(TASK PROMPT): Repeat word for word the lines starting at the one that contains "America Rising v. Clinton (74, 555)" and ending at the one that contains "Bush and Developmental Disabilities (78, 481)", including both of those lines.
◆ ◆ ◆ ◆
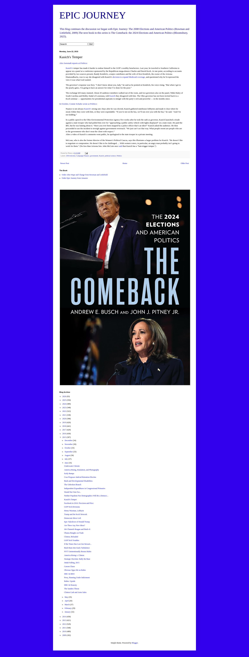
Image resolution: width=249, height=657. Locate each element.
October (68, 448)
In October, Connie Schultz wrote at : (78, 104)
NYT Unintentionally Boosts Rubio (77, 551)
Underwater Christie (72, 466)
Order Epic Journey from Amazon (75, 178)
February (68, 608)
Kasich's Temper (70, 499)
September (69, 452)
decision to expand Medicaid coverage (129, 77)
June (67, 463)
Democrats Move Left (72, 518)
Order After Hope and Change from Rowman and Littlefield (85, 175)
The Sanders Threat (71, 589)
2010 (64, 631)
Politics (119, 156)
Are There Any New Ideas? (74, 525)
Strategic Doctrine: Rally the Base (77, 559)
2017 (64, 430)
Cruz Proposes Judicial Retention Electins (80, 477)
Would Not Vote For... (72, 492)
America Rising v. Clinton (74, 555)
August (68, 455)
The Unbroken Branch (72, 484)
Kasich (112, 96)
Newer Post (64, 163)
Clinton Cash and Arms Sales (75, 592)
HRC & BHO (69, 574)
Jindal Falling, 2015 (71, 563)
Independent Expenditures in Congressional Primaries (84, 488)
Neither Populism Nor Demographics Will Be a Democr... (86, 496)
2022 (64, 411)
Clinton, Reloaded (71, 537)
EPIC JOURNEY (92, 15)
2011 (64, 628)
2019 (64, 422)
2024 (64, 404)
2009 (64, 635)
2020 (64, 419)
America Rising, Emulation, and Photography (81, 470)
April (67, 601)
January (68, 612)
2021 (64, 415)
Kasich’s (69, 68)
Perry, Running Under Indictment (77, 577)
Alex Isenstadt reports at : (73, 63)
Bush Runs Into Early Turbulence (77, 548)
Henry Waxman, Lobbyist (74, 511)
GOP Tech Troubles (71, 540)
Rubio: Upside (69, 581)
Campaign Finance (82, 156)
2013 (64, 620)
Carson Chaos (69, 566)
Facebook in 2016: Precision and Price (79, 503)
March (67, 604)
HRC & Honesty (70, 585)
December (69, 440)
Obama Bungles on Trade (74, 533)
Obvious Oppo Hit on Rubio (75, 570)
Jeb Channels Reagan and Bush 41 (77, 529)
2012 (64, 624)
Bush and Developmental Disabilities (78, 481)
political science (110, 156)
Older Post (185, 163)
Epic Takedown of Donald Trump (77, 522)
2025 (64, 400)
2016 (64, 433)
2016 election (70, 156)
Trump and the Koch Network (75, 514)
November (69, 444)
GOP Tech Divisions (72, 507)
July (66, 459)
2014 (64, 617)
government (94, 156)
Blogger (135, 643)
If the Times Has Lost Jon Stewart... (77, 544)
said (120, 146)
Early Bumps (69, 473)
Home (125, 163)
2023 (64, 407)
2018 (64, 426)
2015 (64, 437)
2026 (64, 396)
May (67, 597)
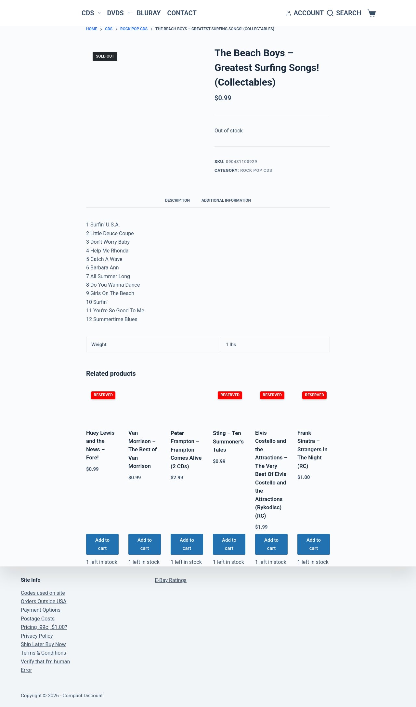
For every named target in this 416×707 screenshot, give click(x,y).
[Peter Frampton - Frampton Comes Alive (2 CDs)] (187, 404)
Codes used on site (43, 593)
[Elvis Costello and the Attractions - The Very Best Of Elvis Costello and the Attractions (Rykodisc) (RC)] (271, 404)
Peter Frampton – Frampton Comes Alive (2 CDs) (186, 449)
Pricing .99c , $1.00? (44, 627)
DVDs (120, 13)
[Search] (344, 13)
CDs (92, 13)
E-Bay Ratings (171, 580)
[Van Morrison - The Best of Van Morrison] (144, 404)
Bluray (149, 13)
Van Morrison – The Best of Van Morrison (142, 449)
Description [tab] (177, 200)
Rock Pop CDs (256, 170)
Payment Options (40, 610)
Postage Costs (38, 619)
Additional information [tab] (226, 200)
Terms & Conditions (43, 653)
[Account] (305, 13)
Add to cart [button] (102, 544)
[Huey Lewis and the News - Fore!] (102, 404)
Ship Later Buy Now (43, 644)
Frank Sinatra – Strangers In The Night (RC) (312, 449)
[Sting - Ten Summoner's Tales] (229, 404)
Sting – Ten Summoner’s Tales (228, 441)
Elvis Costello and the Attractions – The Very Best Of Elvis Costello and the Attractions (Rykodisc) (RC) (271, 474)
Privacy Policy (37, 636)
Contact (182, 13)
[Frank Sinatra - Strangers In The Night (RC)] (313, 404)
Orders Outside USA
◆ ◆ ◆ ◆
(WRITTEN ANSWER):
America Rising v. Clinton (74, 555)
August (68, 455)
The Unbroken Branch (72, 484)
Kasich (112, 96)
Newer Post (64, 163)
Clinton Cash and Arms Sales (75, 592)
HRC & BHO (69, 574)
Jindal Falling, 2015 (71, 563)
Independent Expenditures in Congressional Primaries (84, 488)
Neither Populism Nor Demographics Will Be a Democr... (86, 496)
2022 (64, 411)
Clinton, Reloaded (71, 537)
EPIC JOURNEY (92, 15)
2011 (64, 628)
2019 (64, 422)
2024 (64, 404)
2009 (64, 635)
2020 (64, 419)
America Rising, Emulation, and Photography (81, 470)
April (67, 601)
January (68, 612)
2021 (64, 415)
Kasich’s (69, 68)
Perry, Running Under Indictment (77, 577)
Alex Isenstadt reports at : (73, 63)
Bush Runs Into Early Turbulence (77, 548)
Henry Waxman, Lobbyist (74, 511)
GOP Tech Troubles (71, 540)
Rubio: Upside (69, 581)
Campaign Finance (82, 156)
2013 (64, 620)
Carson Chaos (69, 566)
Facebook in 2016: Precision and Price (79, 503)
March (67, 604)
HRC & Honesty (70, 585)
December (69, 440)
Obama Bungles on Trade (74, 533)
Obvious Oppo Hit on Rubio (75, 570)
Jeb Channels Reagan and Bush 41 (77, 529)
2012 (64, 624)
Bush and Developmental Disabilities (78, 481)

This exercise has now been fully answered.